I'm about to start working around Thomaston. I wouldn't mind finding a duck hole or two around Big Lazer Creek WMA. Anyone shoot ducks over there?


----------



## Town2Small (Dec 1, 2015)

More people than ducks.  If I were you I'd spend a little gas money and go a little piece west or east.


----------



## okefenokeejoe (Dec 1, 2015)

i second that, town2small. Wake up early, set up, and fight over one woodie. not worth the time if you ask me.


----------



## Coopersdad0614 (Dec 2, 2015)

Then waste my time I will not. I'll just stick to my current woody holes when I get the chance.


----------



## awoods (Dec 2, 2015)

My advice is check it out and then you will know - especially if you live / work close (maybe even show up just to observe). Very few folks on the forum will ever admit there are ducks in an area - especially local Ga places (partly because you are not supposed to discuss specific places publicly, holes are limited and because some don't want to put in the time scouting). For Every lake, WMA, river, quota hunt in GA you will always get the same answer...nope, no ducks down there.

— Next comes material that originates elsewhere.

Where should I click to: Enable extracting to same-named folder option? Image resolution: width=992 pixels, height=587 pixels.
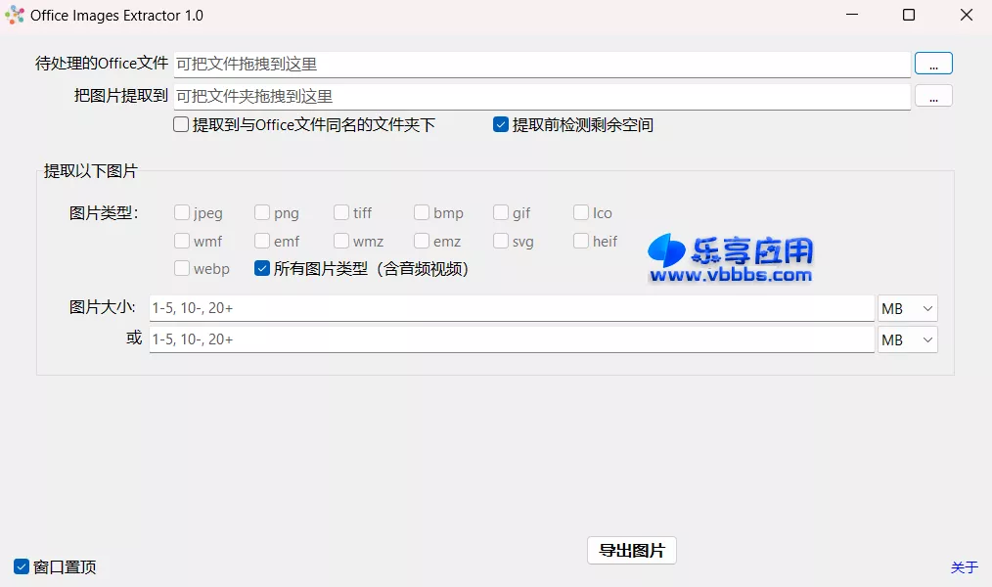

I get it though - it's hard to tell the difference between someone that honestly just wants to know if they are wasting time or are taking the easy road and trying to benefit from others scouting efforts.

My hunting club is a few miles from there and I will be hunting private land when the season opens back up. If I have time I'll swing over there and let you know what I find out via Pm.

Good luck.


----------



## Coopersdad0614 (Dec 3, 2015)

Thanks


----------



## meandmydog (Dec 23, 2015)

I noticed it dident list ducks as one of the species on the wildlife list. Duck hunting is allowed correct.


----------



## hrstille (Dec 23, 2015)

Ducks fall into the small game season. If small game is open at the WMA and waterfowl season is in you can hunt. Check your Regs carefully because certain WMAs will close small game season for youth or special hunts.


----------



## across the river (Dec 23, 2015)

meandmydog said:


> I noticed it dident list ducks as one of the species on the wildlife list. Duck hunting is allowed correct.




From the regs.
Duck hunting on managed impoundments at Altamaha (Butler Island), Cordele Hatchery, Evans PFA, Oconee WMA , Rum Creek WMA, and West Point WMA – Glovers Creek is by quota only. Hunters must hunt from assigned areas or ponds. Shooting hours end at 12 noon, except the last Saturday of the season, when hunting is allowed until sunset. See 2015-16 Adult/Child Hunts and Quota Hunts for quota hunt information. Waterfowl hunting can take place only during specified waterfowl hunting dates. Waterfowl on all other WMA locations may be hunted any day of the waterfowl season that the area is open for small game hunting or as otherwise specified.

Goose hunting is allowed on WMAs except on managed waterfowl impoundments and managed dove fields. On managed waterfowl impoundments, geese may be taken only during managed waterfowl hunts during the state goose season.


----------



## Town2Small (Dec 23, 2015)

You can only hunt big lazer Wednesdays and Saturdays till 12.


----------